Tan arraigadas eran las ideas nacionalistas ucranianas que a la creación de las Naciones Unidas ocupó un puesto como la República Socialista Soviética de Ucrania, 1945, a pesar de ser parte de la Unión Soviética (URSS), desde 1922.

Durante el período soviético los ucranianos tenían impedidos hablar su lengua natal por la rusificación. También sufrieron un genocidio étnico, incluidos los tártaros de Crimea, estas poblaciones fueron sustituidas por la rusa. De 4 a 12 millones de ucranianos murieron en la limpieza étnica de 1933 y en la gran hambruna con intención política, 1929-1933. En la colectivización forzosa de la tierra muchos fueron enviados a campos de trabajos forzados (Gulag), lejos de su territorio nacional.

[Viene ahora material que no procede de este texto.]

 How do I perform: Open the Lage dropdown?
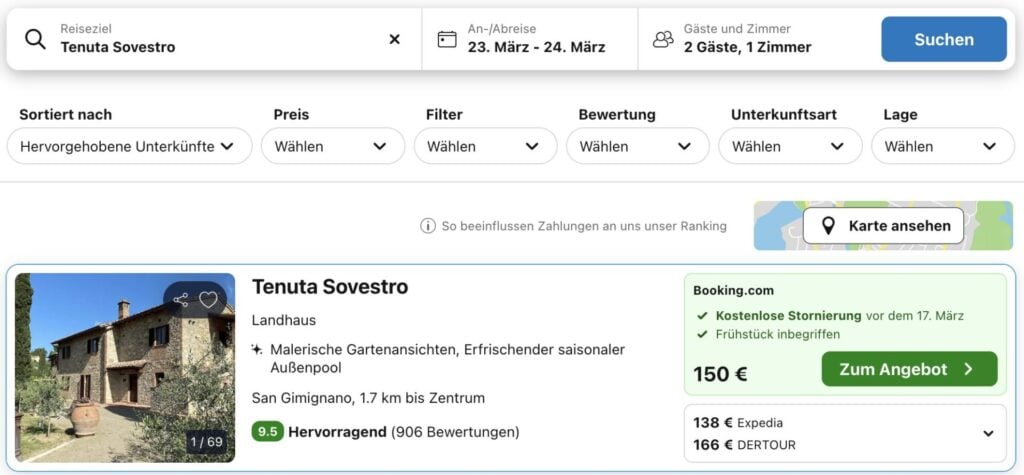942,146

Ucrania se independizó el 24 de agosto de 1991. Es el segundo país más grande de Europa, 603 700 km2, cinco veces el tamaño de Cuba, y tercer Estado en el mundo de más poder nuclear, solo por detrás de los EEUU y la Federación Rusa. Ucrania por asegurar su integridad territorial cedió a Rusia 5000 bombas nucleares y 220 cohetes de largo alcance que incluían 176 misiles balísticos intercontinentales y 44 aviones bombardeos de capacidad nuclear. Estos bajo el control del Memorándum de Budapest, donde EEUU, Rusia y UK eran garantes del acuerdo y aprobado más tarde por Francia y China

Por supuesto, Putin tiene el concepto de que Ucrania no es un país real y su objetivo principal es invadir, ocupar y desmembrar al territorio soberano ucraniano y dejar un país débil dominado por un gobierno títere que responda a los intereses de Rusia y anexionar una gran cantidad posible de territorio ucraniano. Para esos malsanos objetivos Putin tiene su maquinaria de guerra lista en la frontera con 100 000 efectivos militares y sus carros bélicos.

Putin se queja de la amenaza de la OTAN cercana a sus fronteras, cuando en realidad esta es una organización militar defensiva y celosa cumplidora de sus acuerdos internacionales de lo que se ha beneficiado Rusia. Este debe dejar la mentalidad imperialista y ser un aliado de los pueblos de Occidente. La verdadera amenaza a la Federación Rusa es del este, con un Partido Comunista Chino, totalitario, poderoso y expansionista.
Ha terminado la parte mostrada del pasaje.